- Economist Steve Hanke still thinks the US is on track for a recession early next year.
- That’s due to a recent contraction in the money supply, which preceded past downturns, he told NYSE TV Live.
- Trump’s tariffs could also weigh on consumer demand, he said, exacerbating the economic outlook.
The US economy is still likely to slow into a recession next year — and Trump’s election victory may have just made the economic outlook even more challenging, according to top economist Steve Hanke.
The Johns Hopkins professor, who’s warned of a coming downturn for months, said he was sticking to his 2025 recession call in an interview with NYSE TV Live on Friday. That’s mainly due to a concerning trend in the money supply, he said, referring to the total volume of money flowing around markets and the economy.
M2, one class of the money supply, shrank from mid-2022 to March 2024, according to Federal Reserve data. That’s a rare trend that’s only happened four times over the last century, and has ended in a recession in every instance, Hanke said.

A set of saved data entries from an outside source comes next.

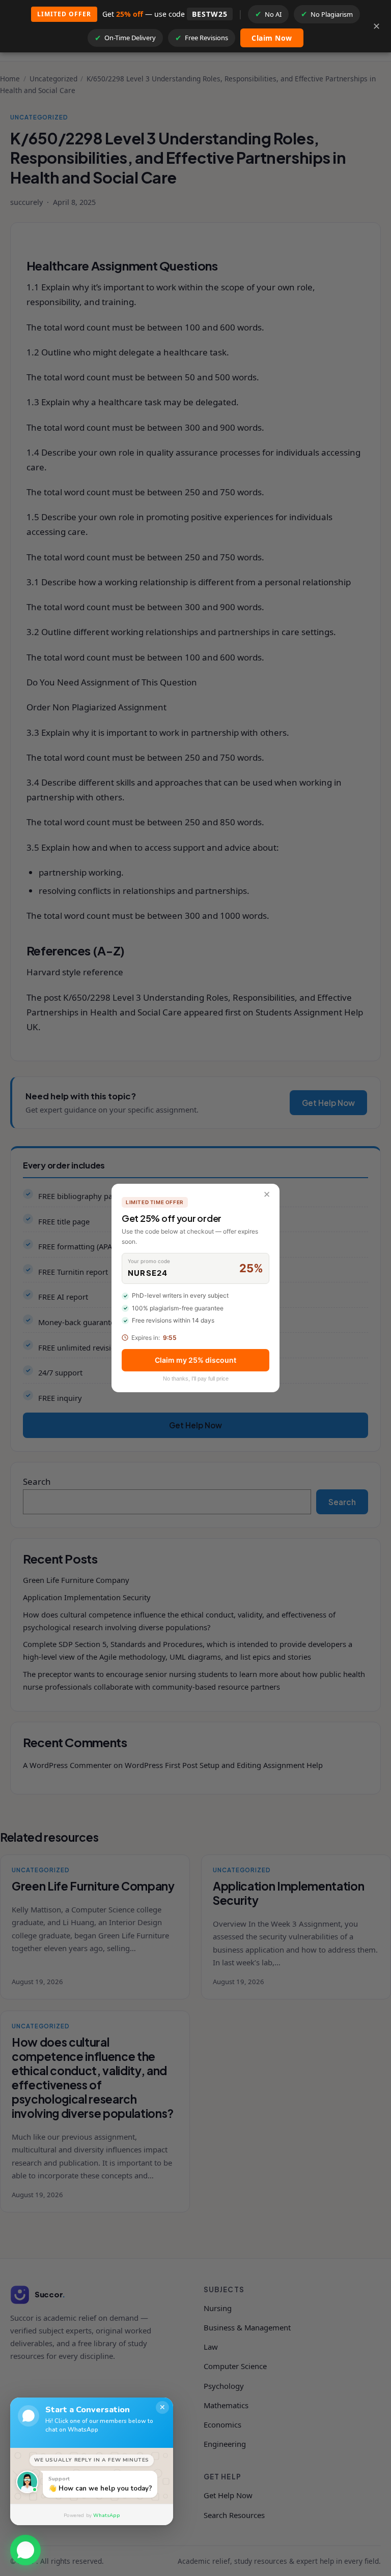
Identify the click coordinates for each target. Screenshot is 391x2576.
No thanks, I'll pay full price (196, 1378)
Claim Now (272, 38)
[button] (25, 2547)
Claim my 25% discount (195, 1360)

The M2 money supply started to re-expand this year, rising 2.47% year-per-year at the end of September. But that rate remains well-below the 6% growth Hanke thinks is needed to maintain inflation at the Fed’s target rate — a sign, in his view, that the economy is growing too slowly.
“My view is that the economy is going to continue to slow down and probably will experience a recession next year,” Hanke said.
“The fuel for the economy, to make it simple, is the money supply. And what’s going on in the money supply? And if you get significant changes in it, you get significant changes in nominal GDP,” he later added.
Trump’s protectionist economic policies also impose a “big negative” for the economy, Hanke said.
Economists say some aspects of Trump’s agenda, like his plan to levy steep tariffs on US imports, are expected to boost economic growth, something that would challenge Hanke’s recession outlook. Also, the policies are seen by some as inflationary, which complicates the deflation piece of Hanke’s argument.
But, if tariffs raise costs for consumers, that could actually backfire on the US economy, Hanke said, as higher prices could lead consumers to demand fewer goods.
“It’s very clear. If you put tariffs on imports, it’s like putting a sales tax on those imports. And if you put a sales tax on something, what happens? People don’t demand as much of it,” he added.
Trump has pushed back on the idea that his economic plan would be inflationary, and has maintained that his policies will actually lower prices for Americans. He implemented tariffs during his first term as president without a significant inflation increase, but economists note that his tariff plans this time around are far more wide-reaching, explaining the difference in inflation forecasts.
Most forecasters, though, still anticipate a soft-landing for the US economy, with inflation trending closer to the Fed’s target rate, while economic growth has remained solid. Consumer prices rose 2.6% on a yearly basis in October, slightly hotter than last month’s levels, but on par with expectations. Real GDP, meanwhile, is estimated to grow at a 2.5% clip over the fourth quarter, according to the Atlanta Fed’s latest GDPNow reading.